Well, El roam, you got your wish. I just pray that these idiots in Wisconsin who hit hard the bars last night don't get sick and don't infect others.

Posted by: Daniel Rodriguez | May 14, 2020 12:35:30 PM

I guess so Daniel.....but to delay the court's ruling makes no sense. Because it would mean, that the order, shall yet be valid in that interim period. But it can't whatsoever due to the reasons mentioned by me. So, the court, effectively, besides declaratory judgment or remedy, couldn't do nothing. One Wisonsint, can refuse to comply with such order, since it is almost prima facie illegal and unconstitutional, and, legally, get away with it.

So, only an executive order it seems, during that interim period, until full legislation, would come into effect, could maybe solve it.

Result is bad, crowded bars is not desirable of course. But, things must be legal and constitutional, not even despite the pandemic, but, particularly, due to it.

Thanks

Posted by: El roam | May 14, 2020 12:13:11 PM

On El Roam's comment, yes, I understand that the order is invalid irrespective of the stay. What the stay would do is to postpone the implementation of the court's ruling so as to give the legislature & the governor time to fix this. According to WaPost, Wisconsinites poured into bars last night after the decision. Not good. And we can agree to disagree about the merits of the court's decision. Would require a longer analysis than my quick take.

Posted by: Daniel Rodriguez | May 14, 2020 11:57:49 AM

Great post. Thanks, Dan. I actually used the Stay-at-home orders challenges as one of my hypos for my Remedies Exam. As you note, this decision is odd and a bit tortured in terms of its logic, and constitutional basis for rejecting the executive's decision. Thanks again.

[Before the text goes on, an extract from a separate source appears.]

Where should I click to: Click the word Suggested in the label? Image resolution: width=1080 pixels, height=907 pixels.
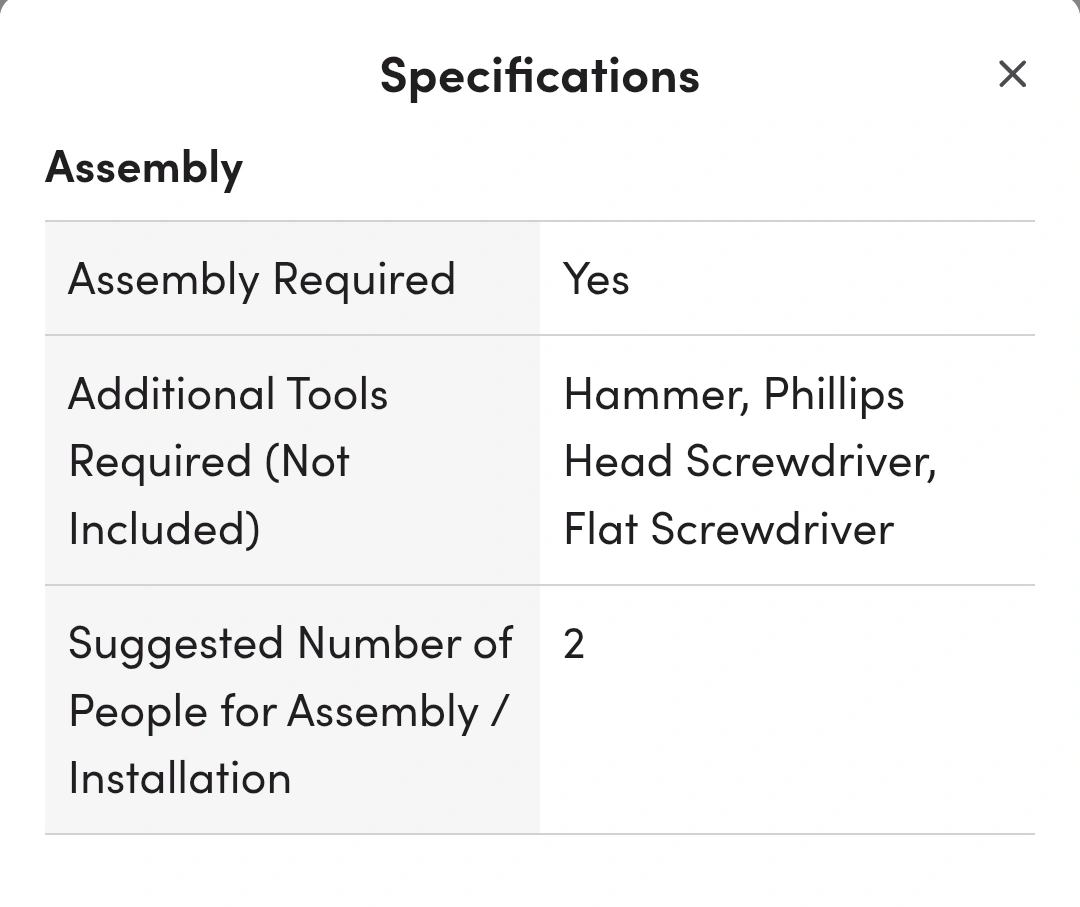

Posted by: Ediberto Roman | May 14, 2020 8:29:57 AM

Important case. But, and although one ruling should be clear and effective, and although , it may seem that this one is not so, the real issue is different:

Here we have public official, that issued an order, exceeding his power. But, this is far greater than that, and even greater than the pandemic itself. Violating the order ( unauthorized at first place) bears sanctions, criminal sanctions, I quote:

"Because Palm did not follow the law in creating order 28, there can be no criminal penalties for violations of her order."

End of quotation:

So, whatsoever, it is constitutionally, so flawed, that, the effective issue of stay order or not, is futile. It is per se, non valid. The court, declares only the invalidity of it. But, by itself, can't stand whatsoever.

Thanks

P.S: Sanctions of up to 30 days imprisonment , or up to 250 dollars fine, or both.

Posted by: El roam | May 14, 2020 5:20:27 AM

Yes, you are right. I will correct that. But the same underlying confusion noted by the dissent exists here. CJ writes an opening that ends by saying this order is invalid and is so immediately. Then she writes a concurrence saying she would issue a stay. So, to get to four votes to invalidate the order immediately we need to read the majority opinion as stating the ruling on behalf of four justices, and basically disregard her concurrence, no?

Posted by: Daniel Rodriguez | May 13, 2020 11:15:58 PM

"One of the concurring judges says she would impose a stay. But she joins the majority opinion “in full” (see her fn.1)."

I think you're mixing up concurring justices. The justice who says she'd impose a stay is the Chief Justice, who is also the author of the majority opinion (and of course joins that opinion in full, having written it). The justice who says she joins the majority opinion "in full" in footnote 1 of her concurring opinion is Rebecca Bradley, who I take it does not support a stay, or at least doesn't say she does.